Automated rail depot inspection at scale is no longer theoretical. At the 118-hectare Pakenham Rail Depot in Victoria, FMT's Rail Facility Drones (RFD) inspect more than 19,000 components monthly, across 20 km of live overhead high-voltage infrastructure - without a single power isolation event. Average inspection cycle: 25 minutes. Accuracy: up to 98%.
Downer RTS manages the 118-hectare Pakenham Rail Depot -- one of Victoria's largest rail facilities and home to the High Capacity Metro Trains (HCMT) fleet. Routine inspection of 20 kilometres of overhead high-voltage assets had traditionally required full power isolation and manual crew setup, exposing maintenance teams to live-rail safety risks, prolonging operational downtime, and limiting the frequency at which inspections could be conducted. Accessing elevated and difficult-to-reach catenary infrastructure without de-energising assets remained a persistent challenge for the maintenance programme.
FMT deployed its Rail Facility Drones (RFD) system -- a fully autonomous UAV inspection platform purpose-built for large-scale rail depots. The drones execute pre-programmed mission profiles across the Pakenham depot, capturing high-resolution optical and infrared imagery of overhead catenary and facility assets without requiring power isolation or manual configuration. Raw imagery is processed through FMT's AI engine and delivered as actionable defect intelligence directly into the client's maintenance management system.
RFD inspects more than 19,000 components monthly across the 118-hectare Pakenham Rail Depot, monitoring 20 kilometres of overhead high-voltage assets with up to 98% accuracy. Operating across 22 autonomous mission profiles with an average flight time of 25 minutes, the system delivers comprehensive, repeatable coverage of the HCMT fleet's supporting infrastructure without any power isolation, manual setup, or disruption to depot operations.
Rail networks worldwide are under mounting pressure to maintain ageing infrastructure safely and cost-effectively amid a global shortage of skilled maintenance workers and ever-stricter safety regulations. According to the International Association of Public Transport (UITP), unplanned maintenance events account for up to 40% of total rail maintenance costs globally -- a burden that falls disproportionately on operators who rely on infrequent manual inspections rather than continuous asset monitoring.
Autonomous inspection platforms like RFD demonstrate how AI-powered drone technology can close this gap: delivering higher-frequency, higher-accuracy asset monitoring at a fraction of the cost and safety risk associated with traditional manual methods. The Pakenham deployment sets a new operational benchmark for modern rail facility management, showing that BVLOS drone inspection is ready for production deployment at scale.
Rail Facility Drones (RFD) is FMT's fully autonomous UAV inspection platform designed for large-scale rail depots. RFD drones are Beyond Visual Line of Sight (BVLOS) approved, and work through pre-programmed missions to capture optical and infrared imagery of overhead catenary and facility assets -- without requiring power isolation or on-site staff.

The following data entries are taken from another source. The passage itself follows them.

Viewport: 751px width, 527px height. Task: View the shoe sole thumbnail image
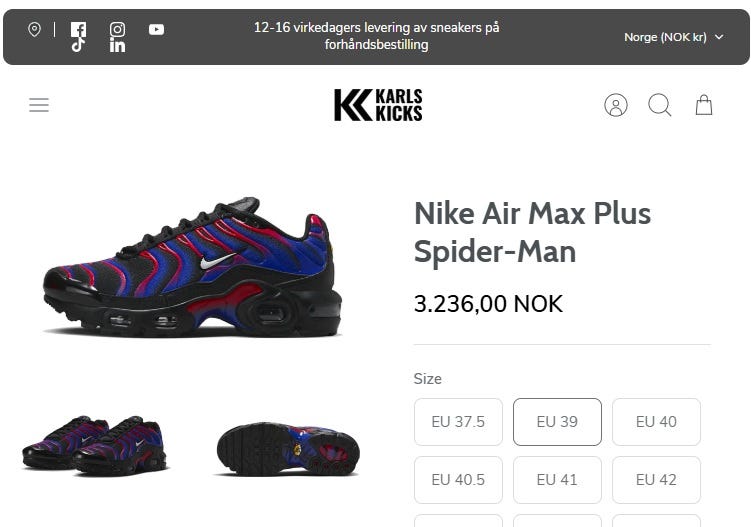(287, 447)
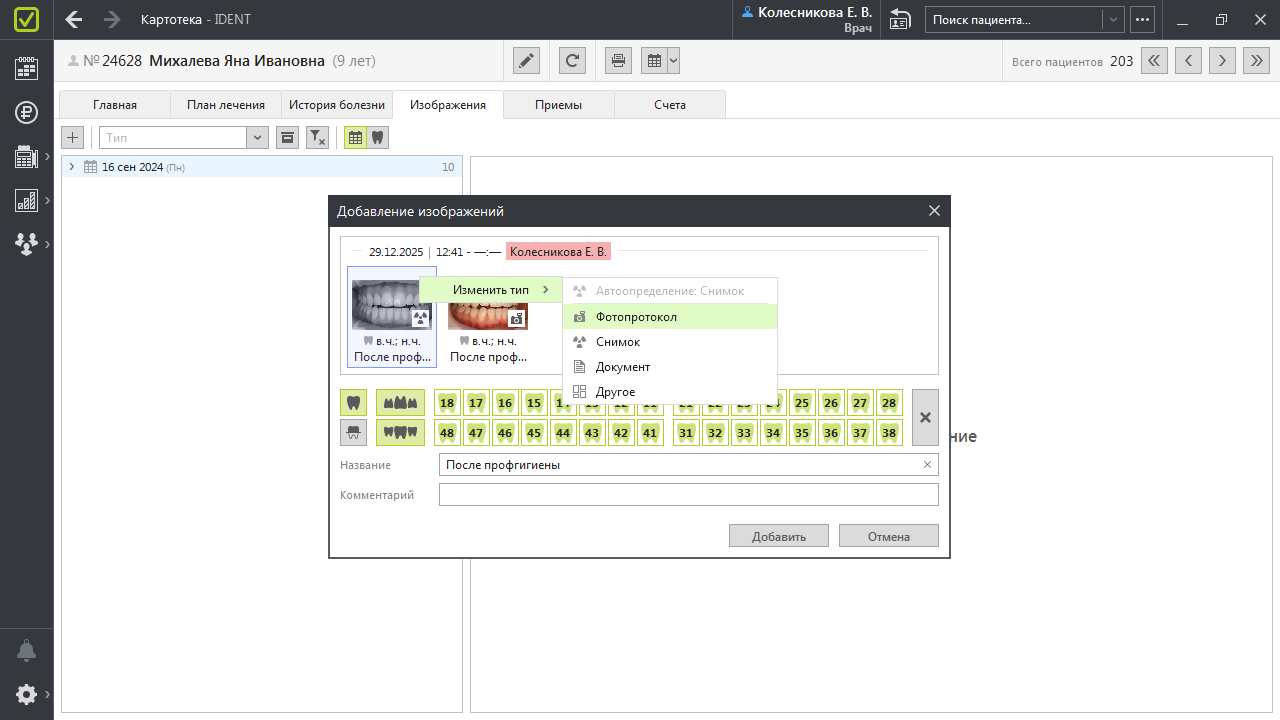
Task: Click the Добавить button
Action: pos(778,536)
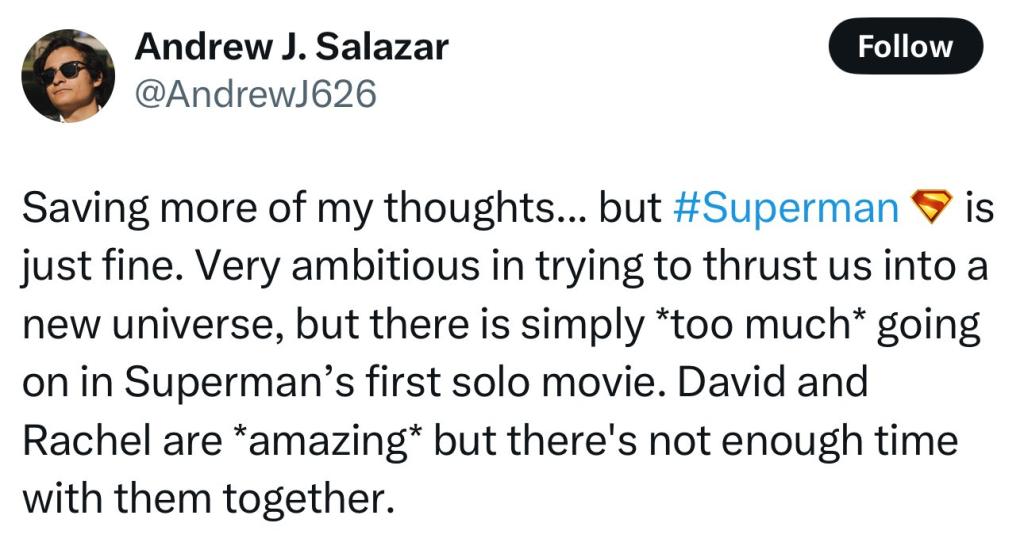Click the tweet text starting 'Saving more'
The width and height of the screenshot is (1024, 542).
pyautogui.click(x=508, y=353)
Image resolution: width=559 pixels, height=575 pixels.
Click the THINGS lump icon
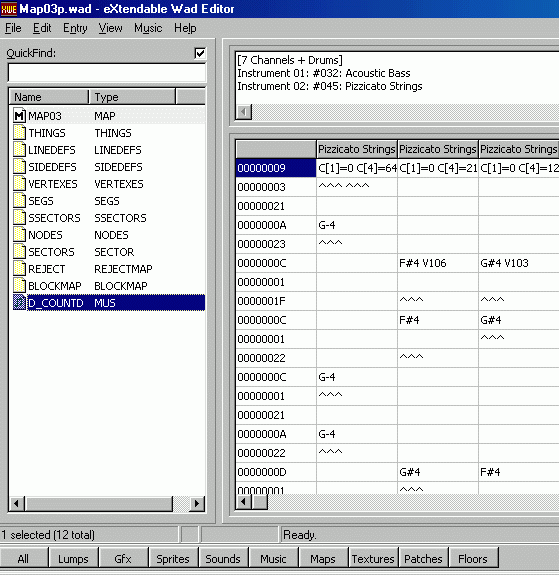[19, 133]
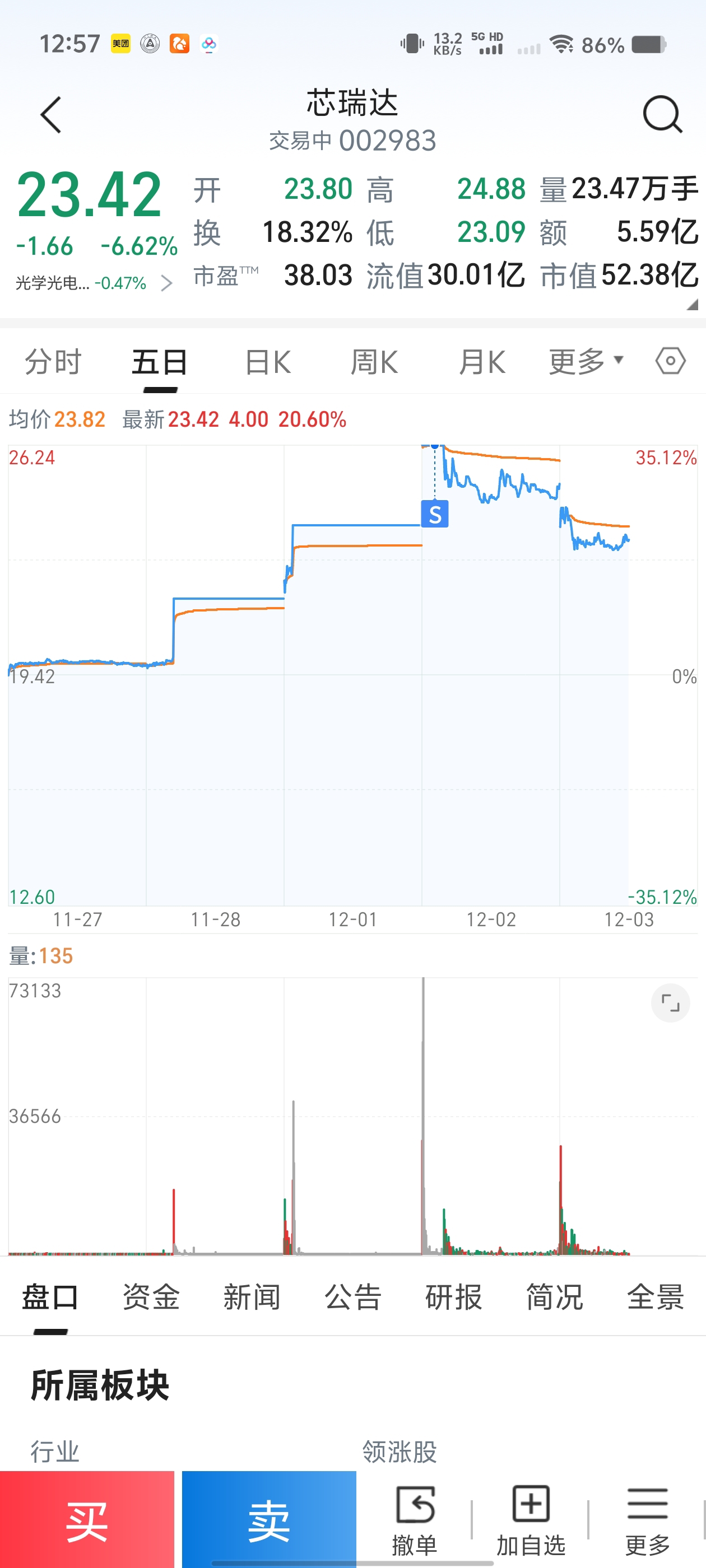Screen dimensions: 706x1568
Task: Open the 研报 research tab
Action: point(454,1297)
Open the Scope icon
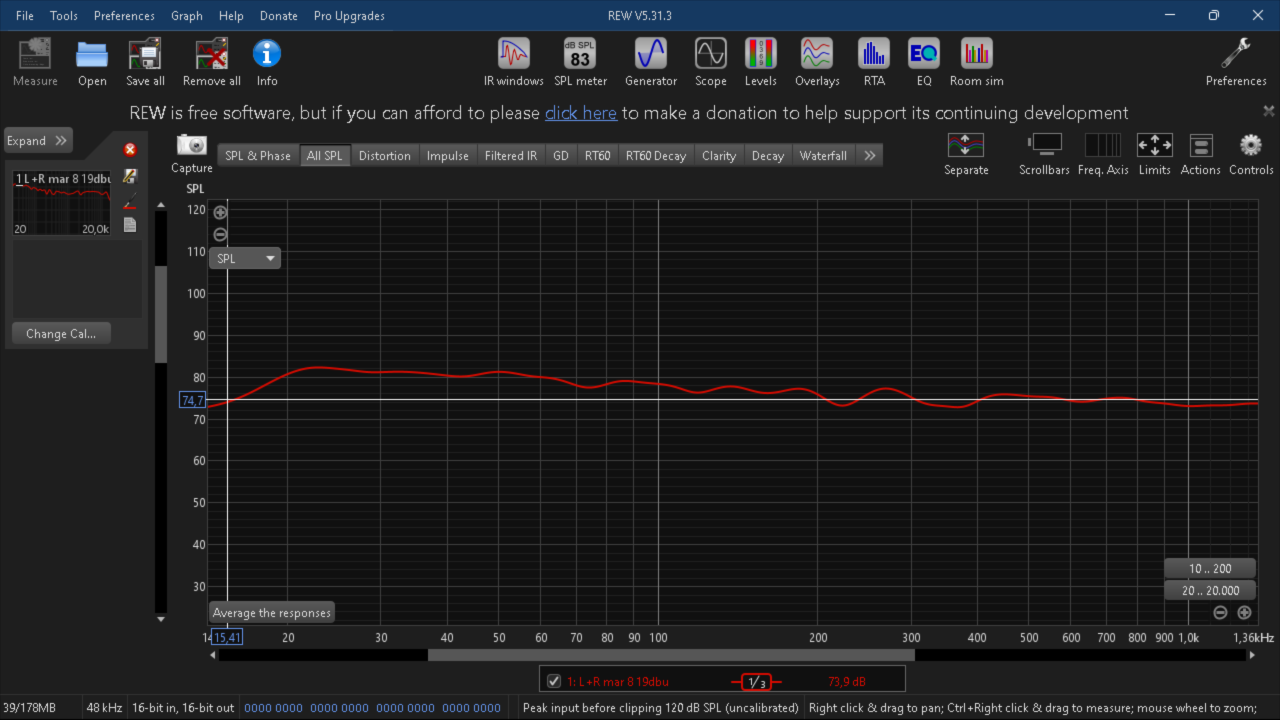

FMT's drones autonomously take off from a docking station, fly one of up to 22 pre-defined mission profiles across the depot, and return to dock for automated data transfer. Each mission takes approximately 25 minutes. Imagery is processed by 35+ custom-trained AI models, and defect reports are delivered directly into the client's Maintenance Management System (MMS).
No. A key advantage of FMT's RFD system is that it operates without requiring power isolation of overhead high-voltage assets. This removes the primary safety exposure faced by manual inspection crews and eliminates the operational downtime previously required to isolate the catenary before inspection.
At the Pakenham Rail Depot, FMT's RFD system achieves up to 98% inspection accuracy across overhead high-voltage infrastructure. This compares favourably to manual inspection, where accuracy varies by operator experience and environmental conditions.
FMT holds commercial contracts with Melbourne Metro, Dubai Metro, Copenhagen Metro, Etihad Rail, among others. The Pakenham deployment with Downer RTS represents FMT's application of RFD technology to an Australian rail maintenance depot.
Future Maintenance Technologies (FMT) is an Australian AI robotics company founded in 2021, headquartered in Brisbane. FMT couples autonomous inspection robots with powerful AI software platforms for the global rail and aviation maintenance industry. The company's technology replaces manual inspection processes with autonomous robots, reducing costs, improving safety, and generating premium-quality data for predictive maintenance. FMT operates a robotics-as-a-service model and has worked with multiple Tier 1 organisations including Downer, Queensland Rail and Rio Tinto in Australia. Globally, FMT has worked with Keolis MHI (Dubai), Metro A/S (Copenhagen), Etihad Rail (Abu Dhabi), as well as Deutsche Bahn and Lufthansa (Germany). FMT completed its Series A funding round led by Queensland Investment Corporation (QIC) and Brighter Super.